But back to the pad thai.  I guess the main thing here is the importance of the mise en place.  Get everything together before you start cooking, because it all cooks so fast that you really just need to be able to grab and go.  Mise en place, if you don’t know, is the French phrase for having everything together before you start cooking.  You know how on TV, they have all the  ramequins so they don’t ever measure anything and they just dump the stuff in and chuck them into the sink?  Mise en place.

The mise en place

Here is the mise en place from tonight’s pad thai.  This might not even totally qualify because the noodles were in a bowl of hot water in the sink at this point and the pork was marinating.  Also, as you can see I am not Ming Tsai or Rachel Ray; I do not have a huge set of matching ramequins.

As far as changing this dish, shrimp is really good in it (I just happened to have pork), as is tofu.  You might want to increase the amount of fish sauce or cayenne pepper slightly to your taste, and also if you are one of those people, you can use tamarind instead of the lime juice.  I didn’t because I don’t have tamarind.  Supposedly, it is better and more authentic.

Pad Thai

Pad Thai


Small pork tenderloin

pinch five spice

Juice of 1 lime

1/3 cup of water

5 tablespoons fish sauce

2 tablespoon rice vinegar

3 tablespoons brown sugar

1 teaspoon cayenne pepper

4 tablespoons peanut or vegetable oil

8 ounces dried rice stick noodles, about 1/8″ wide

2 large eggs

pinch salt

3 garlic cloves

6 tablespoons chooped roasted unsalted peanuts

8 oz. package bean sprouts

6 scallions, green parts sliced thin on a bias

White parts of 3 of the scallions, minced

1/4 cup loosely packed cilantro leaves


Cut pork into small strips and marinate in 2 tablespoons fish sauce, 1 tablespoon vinegar, and five spice for about an hour.

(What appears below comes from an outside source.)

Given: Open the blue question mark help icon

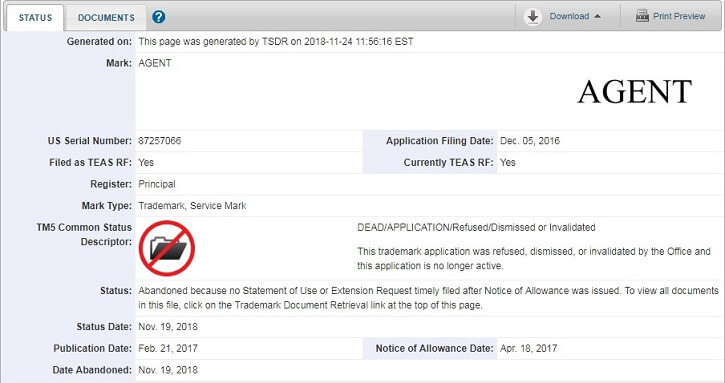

Cover rice sticks with hot tap water in large bowl; soak until softened, pliable, and limp but not fully tender, about 20 minutes.  Use this time to prepare the other ingredients.  Beat the eggs and a pinch of salt in a small bowl and set aside.  Stir lime juice, remaining fish sauce and rice vinegar, sugar, cayenne, and 2 tablespoons oil into water and set aside.  Drain noodles and set aside.

Heat 1 tablespoon oil in 12-inch skillet (preferably nonstick) over high heat until just beginning to smoke, about 2 minutes.  Add pork and cook, tossing occasionally, until pork is carmelized on the outside and cooked all the way through, about 3 minutes.  Transfer pork to a plate and set aside.

Off heat, add remaining tablespoon oil to skillet and swirl to coat; add garlic and white part of scallions, set skillet over medium heat and cook, stirring constantly until light golden brown, about 1 1/2 minutes; add eggs to skillet and stir vigorously with wooden spoon until scrambled and barely moist, about 20 seconds.  Add noodles to eggs and toss with 2 wooden spoons to combine.  Pour fish sauce mixture over noodles, increase heat to high, and cook, tossing constantly, until noodles are evenly coated.  Scatter 1/4 cup  peanuts, bean sprouts, all but 1/4 cup scallion greens, and cooked pork over noodles; continue to cook, tossing constantly until noodles are tender, about 2 1/2 minutes.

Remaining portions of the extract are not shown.